3.  The Lockheed Skunk Works probably did not come into existence until the XP-38 was constructed in 1939 in a closed area of the factory.

4.  The XC-35 was the product of a one plane contract, see enclosed excerpts from Lockheed reports nos. 1650 and 9374 and Master Schedule chart delineating the single XC-35 dated 1963.

5.  No unorthodox repairs could have been made to A.E’s plane since they would have to reflect conformance to existing blueprints and repair manualsThe enclosed copy of a Lockheed 3-3-37 blueprint clearly shows the 6 fuselage tank fillers.  The enclosed photo depicts these openings as well.  The photo on page 28 of your March 1989 Newsletter clearly shows a rectangular tank under the A.E. plane.  So all the evidence seems to rule out a singular circular tank.  (Editor’s note: I don’t have the March 1989 Newsletter, as it’s not among those in the Assemblage of AES Newsletters, which covers issues from Fall 1990 to June 2002, nor was the referenced Lockheed 3-3-37 blueprintincluded with Kenyon’s letter.)

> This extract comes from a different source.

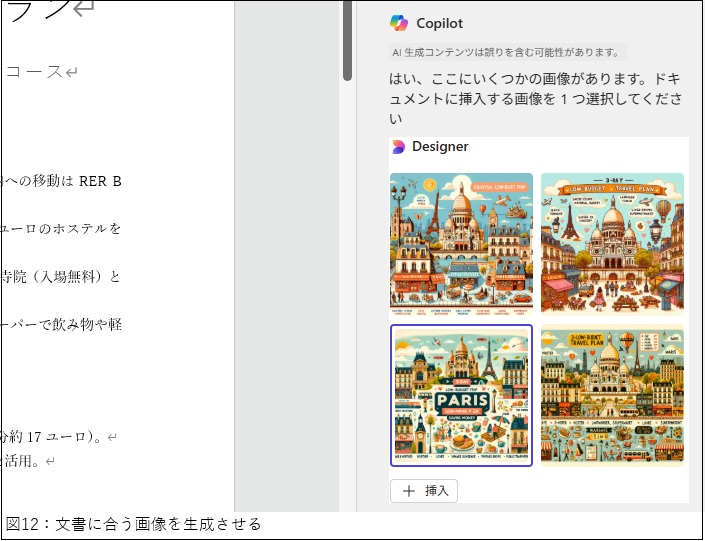Pick the bottom-right travel plan image
The height and width of the screenshot is (541, 705).
[612, 395]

6.  During Dick Merrill’s EAL [Eastern Air Lines] Electra flight from London to New York with the coronation films in 1936, he may have utilized extra tanks.

7.  I have no knowledge of the numbers painted on Electras delivered to Australia and New Zealand. Suggest writing to Pat Donovan, Lockheed Aircraft Owners Club, as he has some lists of current A/C.

Bill, I look forward to your visit this summer and given some advance notice can arrange to be on hand to extend full hospitality.

With best regards,

David

The aft pressure bulkhead of the XC-35. The XC-35 was fitted with two Pratt & Whitney XR-1340-43 engines of 550 hp (410 kW) each compared to the two Pratt & Whitney R-985-13 of 450 hp (336 kW) fitted to the base Model 10 Electra.  The engines featured a turbo supercharger to permit the engines to operate in thin air at high altitudes.  This system was able to maintain a cabin altitude of 12,000 feet while flying at 30,000 feet.

* From Wikipedia:

The Lockheed XC-35 is a twin-engine, experimental pressurized airplane.  It was the second American aircraft to feature cabin pressurization.  It was initially described as a supercharged cabin by the Army.  The distinction of the world’s first pressurized aircraft goes to a heavily modified Engineering Division USD-9A which flew in the United States in 1921.  The XC-35 was a development of the Lockheed Model 10 Electra that was designed to meet a 1935 request by the United States Army Air Corps for an aircraft with a pressurized cabin.

The XC-35 was delivered to Wright Field, Ohio in May 1937, made its first performance flight on August 5, and was involved in an extensive flight testing program for which the Army Air Corps was awarded the Collier Trophy.  The lessons learned from the XC-35 played a key role in the development of the Boeing 307 Stratoliner and the B-29 Superfortress which was to be the first mass-produced pressurized aircraft.

The Air Corps brass were so confident in the new technology that they allowed the XC-35 to be used as an executive transport for Louis Johnson, the Assistant Secretary of War and future Secretary of Defense.  The XC-35 was donated to the Smithsonian Institution’s National Air and Space Museum in 1948 and remains there in long-term storage.